Mrs Moore said: “He is getting bigger and heavier and at some point in the not too distant future I won’t be able to lift him anymore.

“We are campaigning to get changing places style toilets installed in the town centre with hoists and large changing beds so that disabled children and adults are not subjected to choosing between lying on the dirty floor, if their carer can get them there without a hoist, or sitting in a dirty nappy or pad until they can go home to be changed.

“It is now accepted and expected that everyone has a right to live in the community, to move around within it and access all its facilities.

“The current facilities are outdated and do not provide the facilities necessary for a large section of our society.”

Mrs Moore said that thousands of people with profound and multiple learning disabilities cannot use standard accessible toilets.

“They need support from one or two carers to use the toilet or to have their continence pad changed,” she said.

“Standard accessible toilets do not provide changing benches or hoists and most are too small to accommodate more than one person.

“Without Changing Places style toilets, the person with disabilities is put at risk, and families are forced to risk their own health and safety by changing their daughter or son on a toilet floor. 
“This is dangerous, unhygienic and undignified.”

Rowena Humphrey, mother to Finn, aged ten, said: “We do not go out as a family for than three hours at a time,as there is no where to change our son’s pad.

“Or we have to change him in the back of our car, with nearly no privacy.

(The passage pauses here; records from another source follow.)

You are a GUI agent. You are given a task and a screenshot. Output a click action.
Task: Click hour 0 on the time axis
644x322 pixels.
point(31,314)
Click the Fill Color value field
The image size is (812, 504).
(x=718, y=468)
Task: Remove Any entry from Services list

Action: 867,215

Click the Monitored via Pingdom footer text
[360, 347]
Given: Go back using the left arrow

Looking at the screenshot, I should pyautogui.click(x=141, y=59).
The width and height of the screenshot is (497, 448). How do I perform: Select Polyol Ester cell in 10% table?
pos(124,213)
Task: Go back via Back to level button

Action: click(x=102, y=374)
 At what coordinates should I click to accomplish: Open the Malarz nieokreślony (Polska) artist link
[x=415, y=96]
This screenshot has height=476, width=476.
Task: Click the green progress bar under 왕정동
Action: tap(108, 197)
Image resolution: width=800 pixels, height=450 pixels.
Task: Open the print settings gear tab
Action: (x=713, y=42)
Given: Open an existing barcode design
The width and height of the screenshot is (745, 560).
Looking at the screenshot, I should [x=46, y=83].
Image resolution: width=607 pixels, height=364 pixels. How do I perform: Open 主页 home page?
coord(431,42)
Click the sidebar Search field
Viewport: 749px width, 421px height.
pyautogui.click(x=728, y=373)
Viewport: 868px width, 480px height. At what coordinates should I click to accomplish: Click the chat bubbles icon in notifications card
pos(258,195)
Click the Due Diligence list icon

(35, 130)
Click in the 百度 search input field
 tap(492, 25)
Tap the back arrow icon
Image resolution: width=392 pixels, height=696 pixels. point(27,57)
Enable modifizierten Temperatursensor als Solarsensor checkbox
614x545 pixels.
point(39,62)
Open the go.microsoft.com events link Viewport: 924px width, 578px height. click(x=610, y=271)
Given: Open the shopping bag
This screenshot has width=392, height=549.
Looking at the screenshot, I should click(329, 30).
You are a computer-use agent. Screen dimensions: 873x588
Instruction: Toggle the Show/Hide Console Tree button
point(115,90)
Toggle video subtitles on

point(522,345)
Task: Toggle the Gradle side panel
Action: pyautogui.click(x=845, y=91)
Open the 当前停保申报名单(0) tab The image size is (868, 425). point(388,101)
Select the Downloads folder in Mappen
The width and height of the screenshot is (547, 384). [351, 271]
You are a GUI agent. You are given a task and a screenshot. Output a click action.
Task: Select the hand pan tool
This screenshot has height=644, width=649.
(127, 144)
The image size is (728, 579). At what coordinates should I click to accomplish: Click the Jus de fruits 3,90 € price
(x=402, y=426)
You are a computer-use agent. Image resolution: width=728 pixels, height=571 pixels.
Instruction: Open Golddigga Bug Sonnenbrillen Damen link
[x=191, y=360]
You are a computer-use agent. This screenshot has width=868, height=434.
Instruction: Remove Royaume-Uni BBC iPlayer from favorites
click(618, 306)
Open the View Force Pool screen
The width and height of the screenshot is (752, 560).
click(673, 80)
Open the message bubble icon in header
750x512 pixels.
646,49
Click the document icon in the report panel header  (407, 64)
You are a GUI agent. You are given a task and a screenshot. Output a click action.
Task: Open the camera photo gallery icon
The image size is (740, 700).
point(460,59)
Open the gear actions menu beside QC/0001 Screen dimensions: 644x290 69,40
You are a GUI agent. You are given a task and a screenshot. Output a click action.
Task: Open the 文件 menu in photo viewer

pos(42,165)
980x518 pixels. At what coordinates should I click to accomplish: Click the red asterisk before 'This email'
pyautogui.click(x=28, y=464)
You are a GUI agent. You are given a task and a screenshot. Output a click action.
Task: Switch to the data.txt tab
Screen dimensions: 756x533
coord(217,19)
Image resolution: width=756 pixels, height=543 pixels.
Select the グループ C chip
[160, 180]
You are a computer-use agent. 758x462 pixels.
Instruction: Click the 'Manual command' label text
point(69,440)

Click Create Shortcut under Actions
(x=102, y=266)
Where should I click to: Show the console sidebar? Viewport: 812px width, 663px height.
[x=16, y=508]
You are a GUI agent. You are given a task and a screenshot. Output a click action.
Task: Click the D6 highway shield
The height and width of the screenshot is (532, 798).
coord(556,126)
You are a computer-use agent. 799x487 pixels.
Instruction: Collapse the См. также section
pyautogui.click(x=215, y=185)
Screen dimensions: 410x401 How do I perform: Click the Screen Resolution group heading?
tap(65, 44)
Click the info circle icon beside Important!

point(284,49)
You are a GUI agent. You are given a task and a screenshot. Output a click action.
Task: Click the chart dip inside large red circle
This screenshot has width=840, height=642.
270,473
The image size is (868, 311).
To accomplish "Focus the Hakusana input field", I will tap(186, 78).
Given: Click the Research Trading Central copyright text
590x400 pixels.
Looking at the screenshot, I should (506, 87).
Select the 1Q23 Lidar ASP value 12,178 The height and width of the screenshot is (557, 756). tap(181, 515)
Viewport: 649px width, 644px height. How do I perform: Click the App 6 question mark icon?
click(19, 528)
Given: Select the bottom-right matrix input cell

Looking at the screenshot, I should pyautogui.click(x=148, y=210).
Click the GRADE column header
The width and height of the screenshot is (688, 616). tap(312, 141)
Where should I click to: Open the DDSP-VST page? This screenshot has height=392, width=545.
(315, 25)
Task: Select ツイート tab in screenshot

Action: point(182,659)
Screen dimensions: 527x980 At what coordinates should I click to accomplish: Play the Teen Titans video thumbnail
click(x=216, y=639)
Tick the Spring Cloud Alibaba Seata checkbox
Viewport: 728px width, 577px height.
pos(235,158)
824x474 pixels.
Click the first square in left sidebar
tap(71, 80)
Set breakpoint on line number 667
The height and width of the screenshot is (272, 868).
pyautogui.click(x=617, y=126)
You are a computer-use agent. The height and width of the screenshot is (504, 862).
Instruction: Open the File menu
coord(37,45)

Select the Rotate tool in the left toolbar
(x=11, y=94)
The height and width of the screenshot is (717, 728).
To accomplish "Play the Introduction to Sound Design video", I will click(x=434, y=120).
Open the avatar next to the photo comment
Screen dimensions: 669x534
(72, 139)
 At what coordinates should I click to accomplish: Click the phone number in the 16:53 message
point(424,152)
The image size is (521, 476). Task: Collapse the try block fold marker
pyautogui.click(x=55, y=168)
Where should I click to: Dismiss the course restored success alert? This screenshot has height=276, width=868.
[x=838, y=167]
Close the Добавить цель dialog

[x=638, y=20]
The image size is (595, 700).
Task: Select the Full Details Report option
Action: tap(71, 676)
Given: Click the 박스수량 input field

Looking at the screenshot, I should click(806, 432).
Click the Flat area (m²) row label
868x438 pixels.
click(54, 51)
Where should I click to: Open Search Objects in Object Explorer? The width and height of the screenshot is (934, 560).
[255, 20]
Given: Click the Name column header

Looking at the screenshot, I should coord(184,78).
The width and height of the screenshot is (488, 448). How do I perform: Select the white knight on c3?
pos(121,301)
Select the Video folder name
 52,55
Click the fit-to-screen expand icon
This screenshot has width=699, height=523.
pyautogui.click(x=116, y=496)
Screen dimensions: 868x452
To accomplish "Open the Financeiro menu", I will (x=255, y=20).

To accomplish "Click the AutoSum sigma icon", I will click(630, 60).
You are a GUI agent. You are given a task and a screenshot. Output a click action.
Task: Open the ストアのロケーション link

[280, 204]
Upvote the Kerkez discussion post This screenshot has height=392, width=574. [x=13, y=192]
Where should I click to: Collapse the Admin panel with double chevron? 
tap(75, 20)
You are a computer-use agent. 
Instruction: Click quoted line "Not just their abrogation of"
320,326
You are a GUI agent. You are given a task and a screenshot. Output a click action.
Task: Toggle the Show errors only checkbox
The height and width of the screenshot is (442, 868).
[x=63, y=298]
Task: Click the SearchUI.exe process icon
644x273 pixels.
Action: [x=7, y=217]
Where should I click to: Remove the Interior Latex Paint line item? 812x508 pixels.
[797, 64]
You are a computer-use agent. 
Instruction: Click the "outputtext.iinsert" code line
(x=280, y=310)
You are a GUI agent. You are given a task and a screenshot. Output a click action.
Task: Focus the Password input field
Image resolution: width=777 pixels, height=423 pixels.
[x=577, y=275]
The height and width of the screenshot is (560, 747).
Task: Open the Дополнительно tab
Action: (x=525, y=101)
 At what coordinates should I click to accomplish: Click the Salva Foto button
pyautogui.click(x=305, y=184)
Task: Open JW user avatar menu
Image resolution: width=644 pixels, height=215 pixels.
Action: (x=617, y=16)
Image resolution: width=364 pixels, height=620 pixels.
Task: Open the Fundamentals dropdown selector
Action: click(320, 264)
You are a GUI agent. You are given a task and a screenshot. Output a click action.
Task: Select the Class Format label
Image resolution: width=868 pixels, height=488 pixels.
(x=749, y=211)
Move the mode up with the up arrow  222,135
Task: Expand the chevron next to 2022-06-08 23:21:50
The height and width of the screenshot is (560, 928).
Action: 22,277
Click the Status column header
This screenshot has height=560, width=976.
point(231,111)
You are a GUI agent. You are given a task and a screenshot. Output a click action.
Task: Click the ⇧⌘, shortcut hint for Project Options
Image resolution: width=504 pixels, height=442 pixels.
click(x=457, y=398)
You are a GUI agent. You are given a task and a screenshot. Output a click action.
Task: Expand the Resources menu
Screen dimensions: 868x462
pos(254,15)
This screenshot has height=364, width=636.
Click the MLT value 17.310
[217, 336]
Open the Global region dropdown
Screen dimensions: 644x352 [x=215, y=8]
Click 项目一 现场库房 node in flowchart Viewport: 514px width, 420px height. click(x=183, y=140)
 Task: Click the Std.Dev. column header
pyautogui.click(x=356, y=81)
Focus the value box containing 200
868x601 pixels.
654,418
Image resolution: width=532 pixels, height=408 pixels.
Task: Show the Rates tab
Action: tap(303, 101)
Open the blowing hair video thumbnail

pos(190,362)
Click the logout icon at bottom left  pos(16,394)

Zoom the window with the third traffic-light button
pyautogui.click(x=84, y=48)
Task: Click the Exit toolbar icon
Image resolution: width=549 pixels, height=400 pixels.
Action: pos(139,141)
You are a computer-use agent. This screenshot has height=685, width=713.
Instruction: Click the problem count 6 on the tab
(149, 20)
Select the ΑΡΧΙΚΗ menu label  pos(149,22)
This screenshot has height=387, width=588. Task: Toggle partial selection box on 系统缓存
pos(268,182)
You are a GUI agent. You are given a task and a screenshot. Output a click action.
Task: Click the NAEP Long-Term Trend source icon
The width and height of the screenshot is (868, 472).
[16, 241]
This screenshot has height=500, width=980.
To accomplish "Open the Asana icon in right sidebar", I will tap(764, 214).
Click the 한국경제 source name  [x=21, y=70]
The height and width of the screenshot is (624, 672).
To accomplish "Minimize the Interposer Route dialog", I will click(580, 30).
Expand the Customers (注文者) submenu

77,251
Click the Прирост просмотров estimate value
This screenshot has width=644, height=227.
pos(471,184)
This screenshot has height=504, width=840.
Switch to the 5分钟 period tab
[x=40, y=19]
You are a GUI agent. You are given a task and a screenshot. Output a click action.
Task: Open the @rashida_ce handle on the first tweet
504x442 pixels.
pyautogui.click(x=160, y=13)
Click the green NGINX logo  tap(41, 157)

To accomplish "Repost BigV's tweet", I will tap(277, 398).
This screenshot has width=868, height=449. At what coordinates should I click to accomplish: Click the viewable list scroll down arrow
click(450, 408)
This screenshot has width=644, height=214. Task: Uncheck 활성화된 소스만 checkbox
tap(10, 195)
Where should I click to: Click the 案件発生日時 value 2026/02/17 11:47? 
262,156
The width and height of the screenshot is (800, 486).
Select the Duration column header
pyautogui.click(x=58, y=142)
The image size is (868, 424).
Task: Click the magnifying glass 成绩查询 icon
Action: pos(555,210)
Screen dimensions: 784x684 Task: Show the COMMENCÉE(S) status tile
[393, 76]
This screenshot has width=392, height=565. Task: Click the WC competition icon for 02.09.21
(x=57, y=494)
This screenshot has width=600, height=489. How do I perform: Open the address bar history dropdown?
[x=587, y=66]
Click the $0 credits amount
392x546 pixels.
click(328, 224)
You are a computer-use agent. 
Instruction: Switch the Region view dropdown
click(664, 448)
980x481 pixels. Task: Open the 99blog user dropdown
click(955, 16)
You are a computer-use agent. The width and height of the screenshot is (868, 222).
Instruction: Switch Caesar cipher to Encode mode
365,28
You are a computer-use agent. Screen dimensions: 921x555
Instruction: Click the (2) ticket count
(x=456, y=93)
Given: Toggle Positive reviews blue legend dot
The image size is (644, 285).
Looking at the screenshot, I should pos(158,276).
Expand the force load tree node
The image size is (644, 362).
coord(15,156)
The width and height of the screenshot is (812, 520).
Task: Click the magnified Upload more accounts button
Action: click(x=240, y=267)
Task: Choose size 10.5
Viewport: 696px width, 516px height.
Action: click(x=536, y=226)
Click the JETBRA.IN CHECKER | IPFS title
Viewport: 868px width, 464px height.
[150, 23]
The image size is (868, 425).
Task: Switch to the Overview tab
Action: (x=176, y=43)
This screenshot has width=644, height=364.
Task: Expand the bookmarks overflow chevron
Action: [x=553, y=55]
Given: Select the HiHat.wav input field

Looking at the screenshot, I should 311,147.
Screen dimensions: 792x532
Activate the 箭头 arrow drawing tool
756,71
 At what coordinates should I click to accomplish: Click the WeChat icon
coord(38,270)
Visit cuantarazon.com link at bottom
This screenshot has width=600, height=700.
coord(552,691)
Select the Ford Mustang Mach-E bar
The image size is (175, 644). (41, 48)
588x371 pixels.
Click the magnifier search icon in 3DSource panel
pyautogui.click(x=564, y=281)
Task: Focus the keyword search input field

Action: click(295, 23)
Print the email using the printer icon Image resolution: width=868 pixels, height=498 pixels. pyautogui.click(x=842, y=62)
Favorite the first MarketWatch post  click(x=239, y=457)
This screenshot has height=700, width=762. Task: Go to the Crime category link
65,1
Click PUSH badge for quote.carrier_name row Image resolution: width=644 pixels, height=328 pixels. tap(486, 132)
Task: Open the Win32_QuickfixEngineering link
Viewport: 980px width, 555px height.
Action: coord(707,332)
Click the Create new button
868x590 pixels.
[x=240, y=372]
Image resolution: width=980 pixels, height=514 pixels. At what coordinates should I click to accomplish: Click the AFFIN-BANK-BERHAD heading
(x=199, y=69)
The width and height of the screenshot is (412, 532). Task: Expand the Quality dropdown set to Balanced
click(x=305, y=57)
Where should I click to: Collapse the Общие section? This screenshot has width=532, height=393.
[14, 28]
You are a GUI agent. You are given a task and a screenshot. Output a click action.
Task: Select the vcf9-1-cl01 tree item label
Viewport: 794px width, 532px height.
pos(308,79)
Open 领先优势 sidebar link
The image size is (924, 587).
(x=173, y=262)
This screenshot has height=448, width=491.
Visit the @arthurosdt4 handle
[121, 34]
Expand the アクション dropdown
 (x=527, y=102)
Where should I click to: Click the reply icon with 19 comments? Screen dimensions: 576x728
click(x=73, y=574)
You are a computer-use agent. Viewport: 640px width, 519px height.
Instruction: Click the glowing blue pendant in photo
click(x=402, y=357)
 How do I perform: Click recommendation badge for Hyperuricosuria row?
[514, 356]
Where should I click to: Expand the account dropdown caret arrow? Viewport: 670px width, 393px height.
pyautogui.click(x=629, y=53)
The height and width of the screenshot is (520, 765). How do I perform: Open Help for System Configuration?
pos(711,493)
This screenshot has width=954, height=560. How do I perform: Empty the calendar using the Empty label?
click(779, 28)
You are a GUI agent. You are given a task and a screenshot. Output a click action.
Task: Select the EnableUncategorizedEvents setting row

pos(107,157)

“No-one would be expected to change their baby on the floor, so why is it okay for disabled children and adults?”

Samantha Buck, mother of seven-year-old Alfie, added: “If you are severely disabled or paralysed, you need carers to lift you out of the wheelchair and place you on a flat surface to have your continence pad changed.

“This is what I am forced to do with my son, I have to lay him on a urine soaked floor inside the disabled loo, with the second carer standing outside with the wheelchair having to pass to me the changing accessories through the open door for all passers by to view.

“This is one of the most awful experience and I have to go through this every time I change Alfie.”

A similar campaign is running in Horsham where more than 14,200 votes have been collected as part of a petition to present to the district council and West Sussex County Council.

Paul Yallop, leader of Worthing Borough Council, said: “This was raised at the Adur and Worthing councils’ Joint Strategic Committee and I agreed we would look into it.”